Exercise requirements – Could you extract every line of the listing below and reproduce each one unchanged, from the first line to the last?

Provided information –
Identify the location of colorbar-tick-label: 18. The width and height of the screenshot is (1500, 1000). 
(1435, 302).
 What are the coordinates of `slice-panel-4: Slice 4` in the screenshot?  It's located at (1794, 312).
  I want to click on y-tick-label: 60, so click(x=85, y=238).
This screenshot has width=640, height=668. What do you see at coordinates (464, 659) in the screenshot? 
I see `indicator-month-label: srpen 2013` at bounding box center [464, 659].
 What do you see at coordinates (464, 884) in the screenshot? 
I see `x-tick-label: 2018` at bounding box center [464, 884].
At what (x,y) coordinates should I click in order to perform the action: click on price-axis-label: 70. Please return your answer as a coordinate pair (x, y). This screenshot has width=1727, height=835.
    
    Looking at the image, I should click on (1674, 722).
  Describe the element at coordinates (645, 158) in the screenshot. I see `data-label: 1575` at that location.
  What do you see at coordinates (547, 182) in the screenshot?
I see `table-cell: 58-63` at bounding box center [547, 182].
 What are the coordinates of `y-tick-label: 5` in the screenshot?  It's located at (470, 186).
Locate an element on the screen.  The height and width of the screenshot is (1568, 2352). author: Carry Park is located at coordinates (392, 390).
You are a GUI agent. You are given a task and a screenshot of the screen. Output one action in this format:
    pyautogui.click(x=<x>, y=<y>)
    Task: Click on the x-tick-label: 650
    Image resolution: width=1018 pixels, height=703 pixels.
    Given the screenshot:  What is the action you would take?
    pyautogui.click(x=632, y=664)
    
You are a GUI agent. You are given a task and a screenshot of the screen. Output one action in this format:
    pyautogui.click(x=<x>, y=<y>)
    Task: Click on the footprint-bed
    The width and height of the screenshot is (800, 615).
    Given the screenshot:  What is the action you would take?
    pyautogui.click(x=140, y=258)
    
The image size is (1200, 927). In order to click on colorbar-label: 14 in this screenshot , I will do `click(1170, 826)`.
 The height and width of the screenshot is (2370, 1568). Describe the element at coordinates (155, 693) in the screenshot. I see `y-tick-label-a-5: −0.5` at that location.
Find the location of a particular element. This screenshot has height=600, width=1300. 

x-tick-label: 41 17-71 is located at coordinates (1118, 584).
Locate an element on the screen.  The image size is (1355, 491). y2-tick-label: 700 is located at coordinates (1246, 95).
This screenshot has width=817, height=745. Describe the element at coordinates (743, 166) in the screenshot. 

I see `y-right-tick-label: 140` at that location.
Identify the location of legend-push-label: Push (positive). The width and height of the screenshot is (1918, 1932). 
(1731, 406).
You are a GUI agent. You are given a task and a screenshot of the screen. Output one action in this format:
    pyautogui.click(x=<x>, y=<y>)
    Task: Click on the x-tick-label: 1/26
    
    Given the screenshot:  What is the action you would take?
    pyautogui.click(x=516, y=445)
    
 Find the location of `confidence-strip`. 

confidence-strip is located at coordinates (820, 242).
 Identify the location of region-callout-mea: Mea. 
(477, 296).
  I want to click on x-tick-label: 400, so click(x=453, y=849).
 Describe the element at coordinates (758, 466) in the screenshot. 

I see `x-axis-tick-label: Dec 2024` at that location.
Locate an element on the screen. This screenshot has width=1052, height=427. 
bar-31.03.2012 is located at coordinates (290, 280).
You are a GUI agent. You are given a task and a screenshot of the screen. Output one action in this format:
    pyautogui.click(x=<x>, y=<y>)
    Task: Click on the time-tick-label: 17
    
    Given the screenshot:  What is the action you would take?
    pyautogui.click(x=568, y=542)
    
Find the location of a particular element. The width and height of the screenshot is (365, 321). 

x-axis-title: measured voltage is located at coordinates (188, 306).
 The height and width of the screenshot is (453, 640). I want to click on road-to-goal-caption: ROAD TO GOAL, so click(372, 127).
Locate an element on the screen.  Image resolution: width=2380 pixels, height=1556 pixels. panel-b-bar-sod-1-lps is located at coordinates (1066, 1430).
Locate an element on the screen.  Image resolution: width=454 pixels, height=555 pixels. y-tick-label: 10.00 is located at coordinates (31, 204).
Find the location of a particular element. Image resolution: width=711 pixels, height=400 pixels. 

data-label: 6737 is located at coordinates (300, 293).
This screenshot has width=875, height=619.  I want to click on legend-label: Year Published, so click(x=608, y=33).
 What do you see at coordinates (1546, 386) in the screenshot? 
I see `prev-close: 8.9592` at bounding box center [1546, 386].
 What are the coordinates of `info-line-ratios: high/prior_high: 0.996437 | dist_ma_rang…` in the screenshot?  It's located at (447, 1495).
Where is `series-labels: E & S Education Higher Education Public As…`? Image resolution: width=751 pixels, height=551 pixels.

Exercise result –
Identify the location of colorbar-tick-label: 18. The width and height of the screenshot is (1500, 1000). 
(1435, 302).
 What are the coordinates of `slice-panel-4: Slice 4` in the screenshot?  It's located at (1794, 312).
  I want to click on y-tick-label: 60, so click(x=85, y=238).
This screenshot has width=640, height=668. What do you see at coordinates (464, 659) in the screenshot? 
I see `indicator-month-label: srpen 2013` at bounding box center [464, 659].
 What do you see at coordinates (464, 884) in the screenshot? 
I see `x-tick-label: 2018` at bounding box center [464, 884].
At what (x,y) coordinates should I click in order to perform the action: click on price-axis-label: 70. Please return your answer as a coordinate pair (x, y). This screenshot has width=1727, height=835.
    
    Looking at the image, I should click on (1674, 722).
  Describe the element at coordinates (645, 158) in the screenshot. I see `data-label: 1575` at that location.
  What do you see at coordinates (547, 182) in the screenshot?
I see `table-cell: 58-63` at bounding box center [547, 182].
 What are the coordinates of `y-tick-label: 5` in the screenshot?  It's located at (470, 186).
Locate an element on the screen.  The height and width of the screenshot is (1568, 2352). author: Carry Park is located at coordinates (392, 390).
You are a GUI agent. You are given a task and a screenshot of the screen. Output one action in this format:
    pyautogui.click(x=<x>, y=<y>)
    Task: Click on the x-tick-label: 650
    Image resolution: width=1018 pixels, height=703 pixels.
    Given the screenshot:  What is the action you would take?
    pyautogui.click(x=632, y=664)
    
You are a GUI agent. You are given a task and a screenshot of the screen. Output one action in this format:
    pyautogui.click(x=<x>, y=<y>)
    Task: Click on the footprint-bed
    The width and height of the screenshot is (800, 615).
    Given the screenshot:  What is the action you would take?
    pyautogui.click(x=140, y=258)
    
The image size is (1200, 927). In order to click on colorbar-label: 14 in this screenshot , I will do `click(1170, 826)`.
 The height and width of the screenshot is (2370, 1568). Describe the element at coordinates (155, 693) in the screenshot. I see `y-tick-label-a-5: −0.5` at that location.
Find the location of a particular element. This screenshot has height=600, width=1300. 

x-tick-label: 41 17-71 is located at coordinates (1118, 584).
Locate an element on the screen.  The image size is (1355, 491). y2-tick-label: 700 is located at coordinates (1246, 95).
This screenshot has width=817, height=745. Describe the element at coordinates (743, 166) in the screenshot. 

I see `y-right-tick-label: 140` at that location.
Identify the location of legend-push-label: Push (positive). The width and height of the screenshot is (1918, 1932). 
(1731, 406).
You are a GUI agent. You are given a task and a screenshot of the screen. Output one action in this format:
    pyautogui.click(x=<x>, y=<y>)
    Task: Click on the x-tick-label: 1/26
    
    Given the screenshot:  What is the action you would take?
    pyautogui.click(x=516, y=445)
    
 Find the location of `confidence-strip`. 

confidence-strip is located at coordinates (820, 242).
 Identify the location of region-callout-mea: Mea. 
(477, 296).
  I want to click on x-tick-label: 400, so click(x=453, y=849).
 Describe the element at coordinates (758, 466) in the screenshot. 

I see `x-axis-tick-label: Dec 2024` at that location.
Locate an element on the screen. This screenshot has width=1052, height=427. 
bar-31.03.2012 is located at coordinates (290, 280).
You are a GUI agent. You are given a task and a screenshot of the screen. Output one action in this format:
    pyautogui.click(x=<x>, y=<y>)
    Task: Click on the time-tick-label: 17
    
    Given the screenshot:  What is the action you would take?
    pyautogui.click(x=568, y=542)
    
Find the location of a particular element. The width and height of the screenshot is (365, 321). 

x-axis-title: measured voltage is located at coordinates (188, 306).
 The height and width of the screenshot is (453, 640). I want to click on road-to-goal-caption: ROAD TO GOAL, so click(372, 127).
Locate an element on the screen.  Image resolution: width=2380 pixels, height=1556 pixels. panel-b-bar-sod-1-lps is located at coordinates (1066, 1430).
Locate an element on the screen.  Image resolution: width=454 pixels, height=555 pixels. y-tick-label: 10.00 is located at coordinates (31, 204).
Find the location of a particular element. Image resolution: width=711 pixels, height=400 pixels. 

data-label: 6737 is located at coordinates (300, 293).
This screenshot has width=875, height=619.  I want to click on legend-label: Year Published, so click(x=608, y=33).
 What do you see at coordinates (1546, 386) in the screenshot? 
I see `prev-close: 8.9592` at bounding box center [1546, 386].
 What are the coordinates of `info-line-ratios: high/prior_high: 0.996437 | dist_ma_rang…` in the screenshot?  It's located at (447, 1495).
Where is `series-labels: E & S Education Higher Education Public As…`? Image resolution: width=751 pixels, height=551 pixels.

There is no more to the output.